Commercial application of CO₂-to-fuel technology has been mainly restricted due to low-cut CO₂ adsorption and activation by photocatalyst, thus contributing to low/impure fuel yield. Defect engineering of key CO₂ activators onto excellent CO₂ adsorbent along with in-situ & co-production of H_adatoms could address these issues. Herein, we report rapid conversion of CO₂ to CH₃OH in a photocatalytic system composed of Co_xMo_yZn_1−x−yZIF-8 photocatalyst and NaBH₄-assisted H_adatoms production. Doping of Co & Mo into ZIF-8 provided active centers for CO₂ activation and structured highly efficient electron transport chains (ETCs) for selective conversion of continuous supply of CO₂ into CH₃OH (99%). Conversion of CO₂ by Co_xMo_yZn_1−x−yZIF-8 yields 9.96 mmole g_cat^-1 h^-1 of CH₃OH higher than reported ZIF-8 based photocatalyst in literature, and pristine ZIF-8, which only produced 94.2 µmole g^-1 of carbon monoxide. Mechanistically, engineered doping of Co_0.25/Mo_0.25 in Zn-ZIF-8 enhanced visible light absorption and mechanized ETCs due to d-orbitals and multiple redox states, which largely expediated CO₂ adsorption-activation. While in-situ & co-production of H_adatoms from NaBH₄ and water spitting boost conversion of activated CO₂ to CH₃OH. Interestingly, the controlled release of H_adatoms from NaBH₄ maintained a requisite charge gradient across ETCs, which was proven to be another reason for the high yield and selectivity of CH₃OH.¹³CO₂ analysis confirmed the source of C in CH₃OH was supplied CO₂, not by photocatalyst carbon that proved the stability of Co_xMo_yZn_1−x−yZIF-8. We believe this work will be a step forward for commercializing revolutionary CO₂-to-fuel technology, while results and novel interpretation will be key for multidisciplinary research.

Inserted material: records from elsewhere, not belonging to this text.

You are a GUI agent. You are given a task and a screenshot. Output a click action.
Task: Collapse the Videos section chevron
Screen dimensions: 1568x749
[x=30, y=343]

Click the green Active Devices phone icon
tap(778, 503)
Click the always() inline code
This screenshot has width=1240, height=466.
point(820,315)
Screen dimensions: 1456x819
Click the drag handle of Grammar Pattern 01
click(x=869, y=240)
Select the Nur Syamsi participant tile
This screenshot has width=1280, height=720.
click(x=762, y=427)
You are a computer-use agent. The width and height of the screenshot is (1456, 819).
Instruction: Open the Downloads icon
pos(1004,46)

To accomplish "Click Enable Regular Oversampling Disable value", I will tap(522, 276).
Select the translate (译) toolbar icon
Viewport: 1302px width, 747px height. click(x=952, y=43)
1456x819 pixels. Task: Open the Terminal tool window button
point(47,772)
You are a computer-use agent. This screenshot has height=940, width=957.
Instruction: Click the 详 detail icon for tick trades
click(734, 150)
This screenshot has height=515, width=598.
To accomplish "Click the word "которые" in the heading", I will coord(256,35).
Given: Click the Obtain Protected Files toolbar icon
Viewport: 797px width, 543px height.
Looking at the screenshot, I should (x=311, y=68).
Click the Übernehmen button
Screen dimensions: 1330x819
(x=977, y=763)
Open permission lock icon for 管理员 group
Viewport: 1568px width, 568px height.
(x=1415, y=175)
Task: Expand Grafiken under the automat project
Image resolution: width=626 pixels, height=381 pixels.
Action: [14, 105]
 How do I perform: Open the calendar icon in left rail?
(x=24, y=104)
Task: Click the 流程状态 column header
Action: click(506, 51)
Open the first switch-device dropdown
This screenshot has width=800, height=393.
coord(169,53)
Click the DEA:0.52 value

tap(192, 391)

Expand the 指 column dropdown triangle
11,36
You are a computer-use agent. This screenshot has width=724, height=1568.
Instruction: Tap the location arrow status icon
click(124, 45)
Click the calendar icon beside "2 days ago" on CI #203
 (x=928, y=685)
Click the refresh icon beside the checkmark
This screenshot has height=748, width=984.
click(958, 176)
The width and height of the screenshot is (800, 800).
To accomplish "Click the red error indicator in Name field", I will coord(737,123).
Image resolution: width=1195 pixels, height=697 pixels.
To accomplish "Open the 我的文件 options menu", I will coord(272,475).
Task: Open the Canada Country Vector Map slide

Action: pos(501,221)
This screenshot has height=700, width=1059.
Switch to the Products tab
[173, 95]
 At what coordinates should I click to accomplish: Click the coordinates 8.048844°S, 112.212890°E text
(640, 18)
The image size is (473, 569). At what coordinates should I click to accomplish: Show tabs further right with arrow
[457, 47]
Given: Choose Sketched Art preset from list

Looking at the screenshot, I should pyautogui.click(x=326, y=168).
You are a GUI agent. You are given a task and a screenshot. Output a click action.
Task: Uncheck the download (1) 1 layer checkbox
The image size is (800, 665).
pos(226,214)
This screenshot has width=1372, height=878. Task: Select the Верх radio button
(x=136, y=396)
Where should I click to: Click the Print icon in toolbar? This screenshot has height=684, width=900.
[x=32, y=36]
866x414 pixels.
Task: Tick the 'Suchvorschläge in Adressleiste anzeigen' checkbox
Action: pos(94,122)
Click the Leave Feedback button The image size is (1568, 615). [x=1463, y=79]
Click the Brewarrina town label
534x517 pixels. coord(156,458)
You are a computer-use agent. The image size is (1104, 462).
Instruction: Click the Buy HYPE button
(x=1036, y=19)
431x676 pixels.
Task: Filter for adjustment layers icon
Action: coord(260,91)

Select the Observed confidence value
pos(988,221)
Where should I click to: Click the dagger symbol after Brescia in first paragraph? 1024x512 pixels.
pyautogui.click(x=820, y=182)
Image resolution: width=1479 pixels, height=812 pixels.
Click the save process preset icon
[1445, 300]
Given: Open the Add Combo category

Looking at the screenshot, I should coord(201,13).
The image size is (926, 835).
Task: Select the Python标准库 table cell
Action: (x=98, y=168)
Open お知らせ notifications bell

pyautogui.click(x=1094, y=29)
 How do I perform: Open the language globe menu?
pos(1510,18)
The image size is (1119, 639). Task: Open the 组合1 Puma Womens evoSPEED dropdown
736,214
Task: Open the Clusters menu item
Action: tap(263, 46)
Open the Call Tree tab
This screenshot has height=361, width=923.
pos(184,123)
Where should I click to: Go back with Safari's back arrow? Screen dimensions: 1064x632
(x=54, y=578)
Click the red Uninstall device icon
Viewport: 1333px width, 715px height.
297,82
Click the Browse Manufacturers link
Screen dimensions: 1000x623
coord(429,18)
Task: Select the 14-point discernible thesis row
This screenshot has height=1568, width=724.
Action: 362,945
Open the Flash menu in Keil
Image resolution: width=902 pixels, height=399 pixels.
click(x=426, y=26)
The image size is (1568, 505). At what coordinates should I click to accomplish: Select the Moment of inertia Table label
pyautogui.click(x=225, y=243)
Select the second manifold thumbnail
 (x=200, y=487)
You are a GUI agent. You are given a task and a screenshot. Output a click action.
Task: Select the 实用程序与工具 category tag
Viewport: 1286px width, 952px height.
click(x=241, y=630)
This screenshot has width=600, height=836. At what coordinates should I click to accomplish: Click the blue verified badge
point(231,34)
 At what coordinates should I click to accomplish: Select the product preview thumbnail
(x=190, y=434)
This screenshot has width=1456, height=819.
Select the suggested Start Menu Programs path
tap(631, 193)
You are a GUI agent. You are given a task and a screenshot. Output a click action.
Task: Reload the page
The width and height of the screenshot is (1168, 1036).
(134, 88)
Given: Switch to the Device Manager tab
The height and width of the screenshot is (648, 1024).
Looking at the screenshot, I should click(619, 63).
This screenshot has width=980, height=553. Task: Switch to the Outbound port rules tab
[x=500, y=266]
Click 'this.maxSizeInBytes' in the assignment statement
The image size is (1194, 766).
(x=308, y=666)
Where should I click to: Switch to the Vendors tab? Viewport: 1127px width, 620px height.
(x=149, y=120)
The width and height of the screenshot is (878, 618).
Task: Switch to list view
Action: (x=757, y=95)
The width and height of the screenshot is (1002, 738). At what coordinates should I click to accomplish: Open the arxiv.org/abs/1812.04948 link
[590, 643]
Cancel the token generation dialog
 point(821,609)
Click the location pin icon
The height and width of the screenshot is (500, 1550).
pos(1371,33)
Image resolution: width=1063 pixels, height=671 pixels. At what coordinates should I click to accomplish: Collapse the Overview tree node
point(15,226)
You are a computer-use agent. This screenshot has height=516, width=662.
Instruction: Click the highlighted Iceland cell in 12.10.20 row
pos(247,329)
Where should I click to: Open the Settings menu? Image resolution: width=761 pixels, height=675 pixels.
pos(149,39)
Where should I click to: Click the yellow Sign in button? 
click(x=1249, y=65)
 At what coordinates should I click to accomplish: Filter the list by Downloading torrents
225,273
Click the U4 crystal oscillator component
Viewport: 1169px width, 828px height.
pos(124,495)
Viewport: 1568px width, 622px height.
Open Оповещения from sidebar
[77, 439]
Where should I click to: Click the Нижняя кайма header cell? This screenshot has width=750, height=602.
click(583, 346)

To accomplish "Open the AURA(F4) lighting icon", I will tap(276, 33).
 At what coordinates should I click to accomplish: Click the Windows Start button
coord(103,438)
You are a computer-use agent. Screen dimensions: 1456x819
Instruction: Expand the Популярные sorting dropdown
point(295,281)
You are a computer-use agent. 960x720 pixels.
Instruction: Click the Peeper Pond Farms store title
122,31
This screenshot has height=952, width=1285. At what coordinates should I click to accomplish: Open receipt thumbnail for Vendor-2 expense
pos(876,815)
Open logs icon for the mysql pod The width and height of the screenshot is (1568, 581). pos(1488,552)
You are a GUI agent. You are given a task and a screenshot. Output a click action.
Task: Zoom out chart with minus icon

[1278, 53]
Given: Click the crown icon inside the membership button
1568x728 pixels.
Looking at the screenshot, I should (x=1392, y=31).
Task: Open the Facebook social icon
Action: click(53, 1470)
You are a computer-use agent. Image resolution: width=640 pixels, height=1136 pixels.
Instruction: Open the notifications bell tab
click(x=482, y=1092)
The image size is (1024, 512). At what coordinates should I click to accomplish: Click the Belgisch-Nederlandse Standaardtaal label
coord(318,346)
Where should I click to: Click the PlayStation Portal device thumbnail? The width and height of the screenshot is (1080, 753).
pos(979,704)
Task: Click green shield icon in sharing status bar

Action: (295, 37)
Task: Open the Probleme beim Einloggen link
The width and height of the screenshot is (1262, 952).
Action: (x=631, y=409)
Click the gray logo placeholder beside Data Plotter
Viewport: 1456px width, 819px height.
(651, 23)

_{CO 2}制燃料技术的商业应用主要受到光催化剂对低浓度CO ₂的吸附和活化的限制，从而导致燃料收率低/不纯。_{将关键的 CO 2}活化剂缺陷工程化到优秀的 CO ₂吸附剂上，以及 H_吸附原子的原位和联合生产可以解决这些问题。在此，我们报道了在由 Co _x Mo _y Zn _1-x-y ZIF-8 光催化剂和 NaBH ₄辅助 H_{吸附原子组成的光催化系统中 CO 2}快速转化为 CH _{3 OH}生产。_{将 Co 和 Mo 掺杂到 ZIF-8 中为 CO 2}活化提供了活性中心，并构建了高效的电子传输链 (ETC)，用于将连续供应的 CO ₂选择性转化为 CH ₃ OH (99%)。通过 Co _x Mo _y Zn _1-x-y ZIF-8转化 CO ₂产生 9.96 mmol g _cat ^-1 h ^-1的 CH ₃ OH，高于文献中报道的基于 ZIF-8 的光催化剂和原始 ZIF-8，其仅产生 94.2 µmole g ^-1一氧化碳。_{机械地，Co 0.25} /Mo _0.25的工程掺杂在 Zn-ZIF-8 中，由于 d 轨道和多个氧化还原状态，增强了可见光吸收和机械化 ETC，这在很大程度上加速了 CO ₂的吸附活化。而从 NaBH ₄原位和联合生产 H_吸附原子和水喷射促进活化的 CO ₂到 CH ₃ OH 的转化。有趣的是， NaBH _{4中 H吸附原子}的受控释放在 ETC 中保持了必要的电荷梯度，这被证明是 CH ₃ OH高产率和选择性的另一个原因。¹³ CO ₂分析证实了CH _{3中C的来源}OH 由 CO ₂提供，而不是由证明 Co _x Mo _y Zn _1-x-y ZIF-8 稳定性的光催化剂碳提供。_{我们相信这项工作将是革命性的 CO 2}燃料技术商业化的一步，而结果和新颖的解释将是多学科研究的关键。